### TASK GOAL
Locate, in the data below, the line that contains "Open the Favorites menu in EVEREST" and the line that contains "The width and height of the screenshot is (478, 550)."; reproduce exactly those two lines and every line between them, nothing more.

### INPUT FOR THIS TASK
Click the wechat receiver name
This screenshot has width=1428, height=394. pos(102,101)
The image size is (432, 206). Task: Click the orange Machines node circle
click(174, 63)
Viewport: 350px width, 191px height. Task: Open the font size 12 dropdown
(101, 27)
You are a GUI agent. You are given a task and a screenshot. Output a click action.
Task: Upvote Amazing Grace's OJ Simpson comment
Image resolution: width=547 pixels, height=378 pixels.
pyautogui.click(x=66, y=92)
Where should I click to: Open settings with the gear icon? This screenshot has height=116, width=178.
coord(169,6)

==

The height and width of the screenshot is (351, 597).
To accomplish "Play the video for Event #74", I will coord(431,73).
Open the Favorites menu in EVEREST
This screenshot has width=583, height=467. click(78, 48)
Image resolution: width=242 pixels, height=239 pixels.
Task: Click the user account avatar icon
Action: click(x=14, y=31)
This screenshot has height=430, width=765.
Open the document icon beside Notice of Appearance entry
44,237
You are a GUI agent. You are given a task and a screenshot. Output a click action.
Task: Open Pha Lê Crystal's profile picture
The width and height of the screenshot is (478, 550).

==

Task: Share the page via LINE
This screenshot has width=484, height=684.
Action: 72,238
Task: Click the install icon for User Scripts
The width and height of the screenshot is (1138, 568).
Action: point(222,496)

### ANSWER BOX
Open the Favorites menu in EVEREST
This screenshot has width=583, height=467. click(78, 48)
Image resolution: width=242 pixels, height=239 pixels.
Task: Click the user account avatar icon
Action: click(x=14, y=31)
This screenshot has height=430, width=765.
Open the document icon beside Notice of Appearance entry
44,237
You are a GUI agent. You are given a task and a screenshot. Output a click action.
Task: Open Pha Lê Crystal's profile picture
The width and height of the screenshot is (478, 550).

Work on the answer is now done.